=== VORLIEGENDER TEXT ===

Das geht nicht. Ein Package ist kein Verzeichnis und in einem jar gibt es ebenfalls keine Verzeichnisse.


----------



## Gast2 (7. Mai 2008)

Moin,



> Ein Package ist kein Verzeichnis und in einem jar gibt es ebenfalls keine Verzeichnisse



das ist mir schon klar ... es funktioniert zwar, aber ich hätte gerne eine Java-Lösung ... daher auch meine Frage

hand, mogel


----------



## Wildcard (7. Mai 2008)

Was meinst du mit java Lösung? Was du vorhast funktioniert nunmal nicht so wie du es gerne hättest.


----------



## Guest (7. Mai 2008)

Moin,



> Was meinst du mit java Lösung?



das ich mittels Java wärend der Laufzeit mich durch die Packages "hangle", via Reflection ... so wie es mit dem .NET Framework funktioniert



> Was du vorhast funktioniert nunmal nicht so wie du es gerne hättest



irgendwie schon ... ich bekomme ja die Klassen-Namen im entsprechenden Package ... unter Eclipse bzw. nur wenn das Projekt nicht als JAR gepackt ist ... der JAR-Browser liefert mir auch alle Klassen im Package ... allerdings liest er das JAR-File auch als ZIP aus

mein Problem ist, das ich zum einem mehre Packages habe die ich so durchlaufen muss ... zum Anderen werden je nach Fortschirtt verschiedene Klassen hinzugefügt ... da ich ja anscheinend nicht durch die Packages iterieren kann, muss ich das Ganze in eine extra Klasse auslagern und neue Klassen zu einer großen Liste von Hand hinzufügen ... und genau das möchte ich vermeiden (weil Regel #1: Programmierer sind faule Menschen)



hand, mogel


----------



## Wildcard (7. Mai 2008)

Ein Package kann gar nicht wissen welche Klassen in ihm definiert sind, weil ein Package nichts anderes als ein Namespace ist.
Es ist nicht immer nur der einfache Fall alle Klassen von Package XY liegen in jar x oder noch besser, als Dateien in Verzeichnis YX.
Eine Klasse kann auch aus einem byte[] definiert werden, aus einer Datenbank, oder dem Netzwerk gestreamt werden und, und, und.


> ich bekomme ja die Klassen-Namen im entsprechenden Package


Nein, du bekommst Dateien in einem Verzeichnis.


----------



## Gast2 (7. Mai 2008)

===

• [DEINE AUFGABEN]:
a. Schreib den Abschnitt aus dem Thread über Java-Packages von „mein Problem ist, das“ bis „sind faule Menschen)“ neu und setz dabei „eigene Klasse“ an die Stelle von „extra Klasse“.
b. Was ist ein Package laut Wildcard im Thread über Java-Packages nur?
c. Führ den Thread über Java-Packages weiter, und zwar im Anschluss an die letzte Zeile.

=== AUSGELESENE DATEN ===

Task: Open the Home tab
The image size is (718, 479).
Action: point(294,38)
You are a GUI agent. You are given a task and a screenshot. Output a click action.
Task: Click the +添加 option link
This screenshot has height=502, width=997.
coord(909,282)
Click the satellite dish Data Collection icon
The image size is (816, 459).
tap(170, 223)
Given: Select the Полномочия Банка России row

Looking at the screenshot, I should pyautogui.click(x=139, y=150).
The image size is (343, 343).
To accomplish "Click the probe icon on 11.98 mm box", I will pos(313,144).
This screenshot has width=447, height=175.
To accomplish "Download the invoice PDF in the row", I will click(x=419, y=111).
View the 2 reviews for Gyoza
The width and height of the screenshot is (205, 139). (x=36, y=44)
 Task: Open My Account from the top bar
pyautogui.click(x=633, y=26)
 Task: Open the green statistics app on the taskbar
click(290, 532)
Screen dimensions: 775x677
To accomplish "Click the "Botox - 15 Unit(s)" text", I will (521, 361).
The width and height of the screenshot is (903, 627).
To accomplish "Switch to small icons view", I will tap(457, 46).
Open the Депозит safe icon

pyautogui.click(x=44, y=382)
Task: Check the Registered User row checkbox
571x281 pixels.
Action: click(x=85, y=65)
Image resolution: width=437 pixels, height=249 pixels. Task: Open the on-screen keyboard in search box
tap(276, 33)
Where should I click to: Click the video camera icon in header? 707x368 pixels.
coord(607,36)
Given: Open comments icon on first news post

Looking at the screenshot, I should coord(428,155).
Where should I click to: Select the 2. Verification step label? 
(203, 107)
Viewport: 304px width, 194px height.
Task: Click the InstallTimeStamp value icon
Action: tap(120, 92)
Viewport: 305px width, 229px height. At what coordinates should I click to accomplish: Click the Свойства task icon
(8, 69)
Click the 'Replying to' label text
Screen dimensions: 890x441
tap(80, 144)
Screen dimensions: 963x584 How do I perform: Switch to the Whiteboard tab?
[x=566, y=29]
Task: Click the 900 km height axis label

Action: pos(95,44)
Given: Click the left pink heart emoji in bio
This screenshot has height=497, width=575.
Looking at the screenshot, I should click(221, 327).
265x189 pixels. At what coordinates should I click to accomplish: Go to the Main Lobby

===

• [ANTWORTEN PRO AUFGABE]:
a.
mein Problem ist, das ich zum einem mehre Packages habe die ich so durchlaufen muss ... zum Anderen werden je nach Fortschirtt verschiedene Klassen hinzugefügt ... da ich ja anscheinend nicht durch die Packages iterieren kann, muss ich das Ganze in eine eigene Klasse auslagern und neue Klassen zu einer großen Liste von Hand hinzufügen ... und genau das möchte ich vermeiden (weil Regel #1: Programmierer sind faule Menschen)

b. Ein Namespace.

c.
Moin,



			
				Wildcard hat gesagt.:
			
		

> Ein Package kann gar nicht wissen welche Klassen in ihm definiert sind, [..]



theoretisch schon ... ist aber von Sun anscheinend nicht vorgesehen worden ... dazu müssen einfach nur die entsprechenden Meta-Daten verfügbar sein ... die VM verwaltet irgendwo in ihren Tiefen die ganzen Klassen passend zum Package ... nur darauf zugreifen darf anscheinend keiner



> Es ist nicht immer nur der einfache Fall alle Klassen von Package XY liegen in jar x oder noch besser, als Dateien in Verzeichnis YX.



in meinem Fall schon, daher funktioniert auch ..........



> Nein, du bekommst Dateien in einem Verzeichnis.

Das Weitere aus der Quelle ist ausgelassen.